Sur la Nature du Jihad en Europe (3)

A ce stade du débat sur la forme du jihad (plutôt que sa nature, je reconnais le choix maladroit du mot) en Europe (car précisons encore que les conclusions tirées sur le jihad en Europe sont difficilement voire impossible a étendre au-delà de nos frontières) mené avec Jospeh Henrotin, je pense que nous sommes parvenu à centrer la discussion sur l'essentiel et à degager une vision de la forme contemporaine d'AQ qui me semble assez réaliste.
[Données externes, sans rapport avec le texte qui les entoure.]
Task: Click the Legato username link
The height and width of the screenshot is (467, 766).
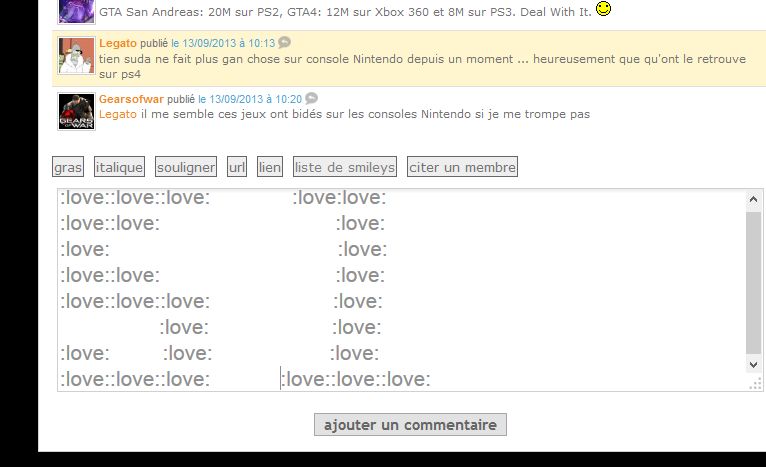Action: [x=118, y=43]
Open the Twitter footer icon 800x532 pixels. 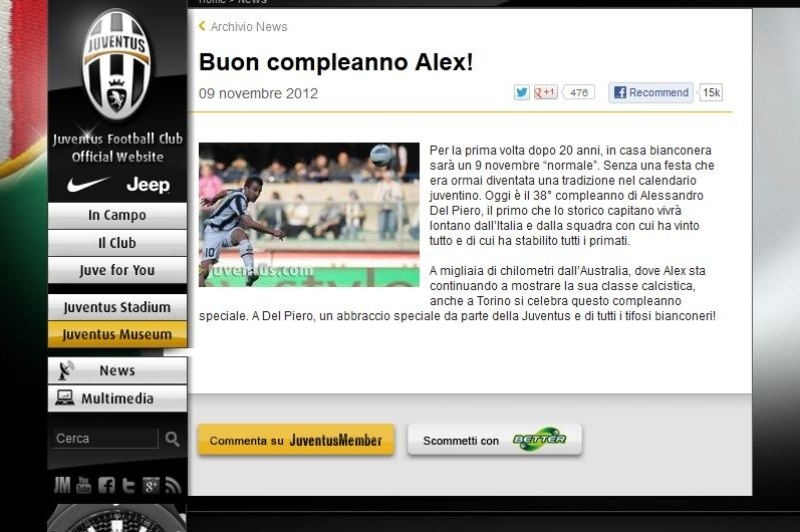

Je vais résumer ici mes idées en l'état du débat.

  1. Le leadership d'AQ est encore vivant et continue de contrôler l'idéologie du groupe, via les différents messages videos, les écrits, les fatwas, les forums...
  2. Outre l'idéologie, AQ-central contrôle encore et toujours la stratégie globale du groupe. A ce niveau, il faut penser AQ comme une insurrection glocale (comme décrit dans mon article dans le dernier DSI), c'est-à-dire une insurrection globale qui prend appui sur des structures et des réseaux locaux. Une insurrection varie entre trois pôles tactiques (toujours voir DSI): conventionnel, guérrilla et terrorisme. Dans le cas d'AQ-Europe (je fais ici référence aux jihadistes européens en utilisant ce terme par facilité, l'existence d'une structure commune n'ayant pas été démontrée), la désorganisation du groupe et l'opposition des services de sécurité confinent le groupe au pôle terrorisme.
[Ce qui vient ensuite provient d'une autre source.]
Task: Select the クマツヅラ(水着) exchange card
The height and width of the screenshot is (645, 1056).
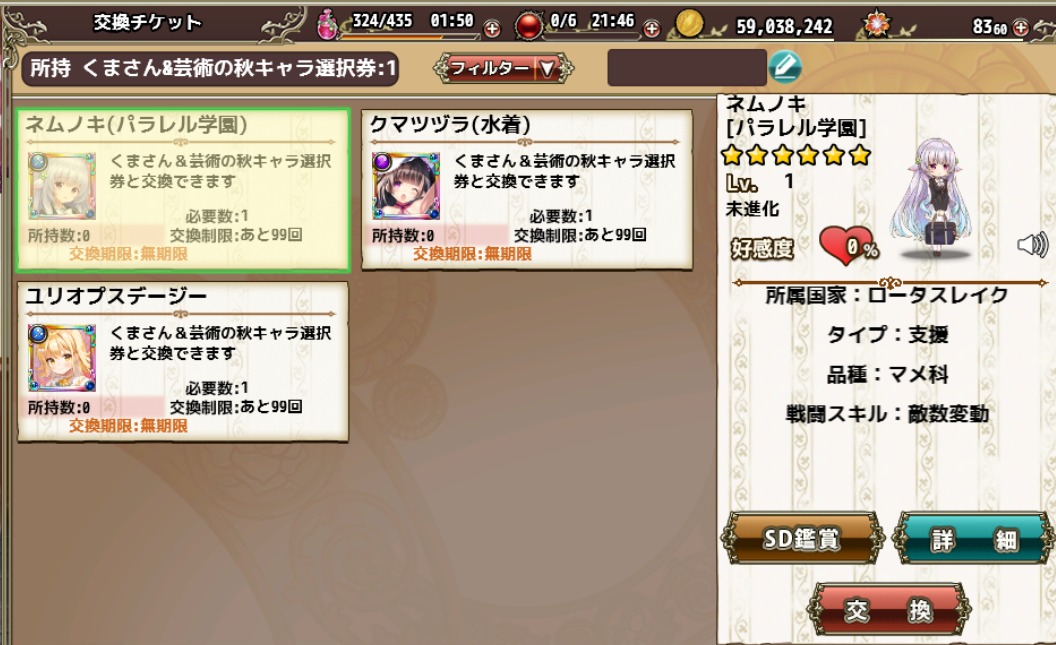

  3. Comme Jospeh le souligne très justement, la stratégie d'AQ doit être vue dans le long terme, et non le court terme. L'un des meilleurs exemples, selon moi, est apparu en Espagne. Après les attentats de Madrid, on aurait pu croire qu'AQ allait se satisfaire du retrait des troupes espagnoles d'Irak (succès a court terme). Cependant, quelques jours plus tard, une bombe était retrouvée sur une voie ferrée du TGV espagnol, indiquant une continuation de la campagne de terreur (confirmée par le maintien de cellules jihadistes en Espagne jusqu'à ce jour). Evidemment, il faut s'interroger sur les liens entre les différentes cellules jihadistes (AQ-central qui a cautioné Madrid aurait-il reconnu l'attentat sur le TGV? Etait-ce le fait d'une cellule liée à celle de Madrid? En d'autres mots, AQ-central visait-il juste le court terme en Espagne, ou le court et le long terme? Ou bien uniquement le long terme, le retrait des troupes d'Irak ayant été une conséquence non planifiée?)
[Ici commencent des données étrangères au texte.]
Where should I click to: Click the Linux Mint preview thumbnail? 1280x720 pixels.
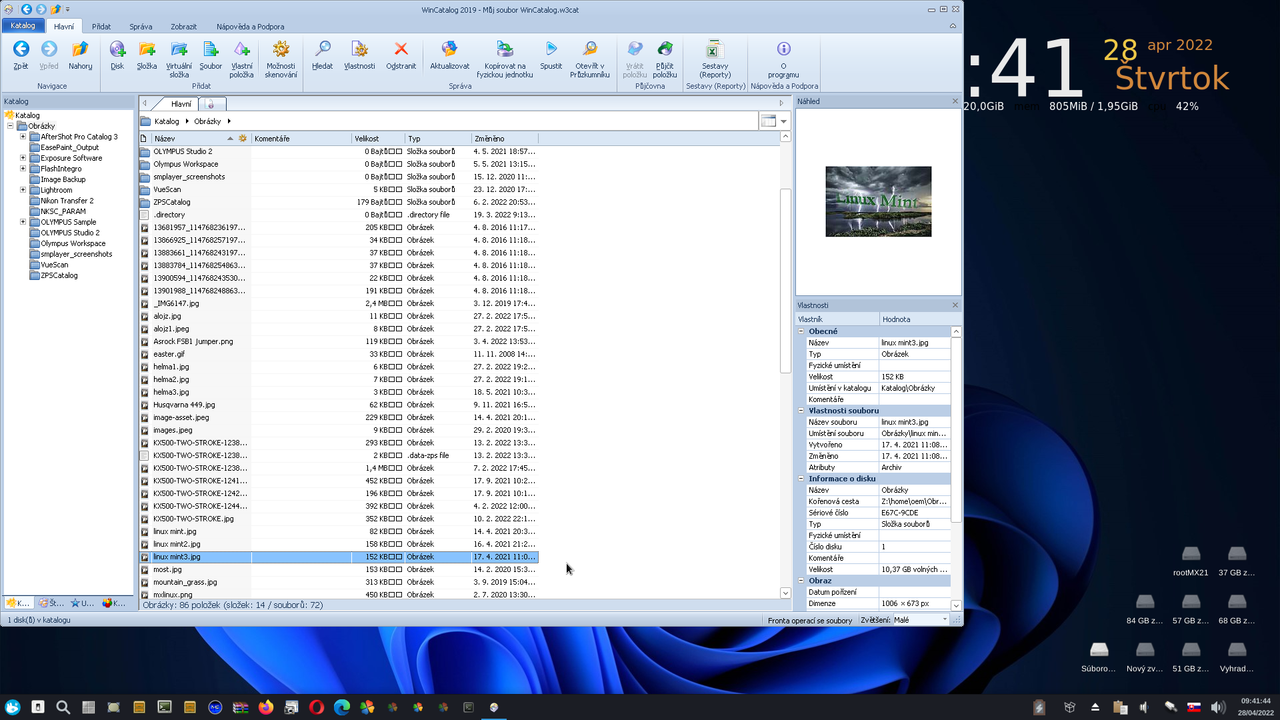pos(878,201)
  4. Au niveau des formes d'action, les activités d'AQ-Europe sont vastes, allant de la propagande au recrutement, en passant par les activités de financement, les attaques, et même l'entrainement. Cependant, sur ce dernier point, l'entrainement, il me semble que le role d'AQ-central reste encore important, étant donné le rôle crucial que joue le Pakistan à cet égard. En outre, la structure en réseau d'AQ est aussi extrêmement importante au niveau operationnel. En effet, certains jihadistes reçoivent par exemple leur formation dans les camps d'AQ-Maghreb. Aussi, il semblerait qu'AQ-central avait reconnu le GSPC algérien (Groupe Salafiste pour la Predication et le Combat) comme "AQ-Maghreb" en 2007, notamment afin de bénéficier des réseaux du GSPC en Europe (surtout pour les apects de recrutement et de financement).
  5. Au niveau de la structure locale d'AQ-Europe, il y a co-existence entre des cellules dépendant directement d'AQ-central (c'est-à-dire reconnues par Ben Laden et dont le leader est en lien avec le leadership central), des cellules dépendant indirectement d'AQ-central (cellules dont le leader n'est pas en contact direct avec le leadership central, mais le lien existe), des cellules auto-radicalisées (plusieurs individus dont le leader s'est auto-radicalisé via internet ou d'autres medias, se regroupent sous forme de cellule), et enfin les loups solitaires ou lonewolves (individus auto-radicalisés et agissant seuls).
  6. L'un des objectifs d'AQ (mais seulement l'un de ces objectifs) est de créer une psychose au sein des services de sécurité européens, de créer une dispersion des moyens de lutte contre le terrorisme islamique et une dérive securitaire qui debouche, à terme, sur une aliénation des populations européennes pour ce système sécuritaire et sur un ecroulement financier de l'Occident.